Extracted records

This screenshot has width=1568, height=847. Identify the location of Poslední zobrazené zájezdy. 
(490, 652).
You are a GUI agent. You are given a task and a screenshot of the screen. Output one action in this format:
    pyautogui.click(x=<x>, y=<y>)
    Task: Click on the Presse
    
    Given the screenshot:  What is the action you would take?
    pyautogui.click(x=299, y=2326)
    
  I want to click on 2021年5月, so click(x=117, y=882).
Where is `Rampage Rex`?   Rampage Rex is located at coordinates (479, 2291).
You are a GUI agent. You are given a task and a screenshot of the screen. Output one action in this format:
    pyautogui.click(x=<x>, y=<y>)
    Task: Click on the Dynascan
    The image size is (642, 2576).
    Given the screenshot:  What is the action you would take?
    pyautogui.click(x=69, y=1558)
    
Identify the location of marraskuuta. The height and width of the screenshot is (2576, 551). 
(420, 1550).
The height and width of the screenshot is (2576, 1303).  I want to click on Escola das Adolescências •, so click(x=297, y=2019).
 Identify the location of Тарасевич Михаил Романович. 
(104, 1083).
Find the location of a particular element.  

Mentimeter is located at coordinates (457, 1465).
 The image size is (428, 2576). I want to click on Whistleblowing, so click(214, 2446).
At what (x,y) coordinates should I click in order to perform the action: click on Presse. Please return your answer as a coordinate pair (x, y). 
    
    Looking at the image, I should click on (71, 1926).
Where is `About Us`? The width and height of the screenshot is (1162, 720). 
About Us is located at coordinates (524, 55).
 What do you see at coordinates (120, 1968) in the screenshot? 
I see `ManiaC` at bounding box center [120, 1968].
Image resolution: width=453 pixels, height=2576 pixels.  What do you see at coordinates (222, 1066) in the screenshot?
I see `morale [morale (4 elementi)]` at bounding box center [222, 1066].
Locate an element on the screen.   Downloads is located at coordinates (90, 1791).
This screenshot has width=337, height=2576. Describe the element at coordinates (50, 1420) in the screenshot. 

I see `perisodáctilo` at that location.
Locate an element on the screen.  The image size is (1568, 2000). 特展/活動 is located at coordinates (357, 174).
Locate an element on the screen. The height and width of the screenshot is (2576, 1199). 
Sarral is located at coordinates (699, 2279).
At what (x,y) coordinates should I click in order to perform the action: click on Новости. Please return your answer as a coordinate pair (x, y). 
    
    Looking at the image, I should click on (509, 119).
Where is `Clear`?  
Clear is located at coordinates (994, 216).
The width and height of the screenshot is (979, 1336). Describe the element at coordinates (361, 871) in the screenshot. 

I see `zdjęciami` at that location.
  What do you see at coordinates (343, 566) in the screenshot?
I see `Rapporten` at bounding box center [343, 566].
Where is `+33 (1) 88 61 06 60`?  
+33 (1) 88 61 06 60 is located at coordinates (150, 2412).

» Work to be completed
Copy out the items between the line containing "click on Новости." and the line containing "Clear is located at coordinates (994, 216).", with both of those lines included. Reproduce them unchanged.

» Problem solution
At what (x,y) coordinates should I click in order to perform the action: click on Новости. Please return your answer as a coordinate pair (x, y). 
    
    Looking at the image, I should click on (509, 119).
Where is `Clear`?  
Clear is located at coordinates (994, 216).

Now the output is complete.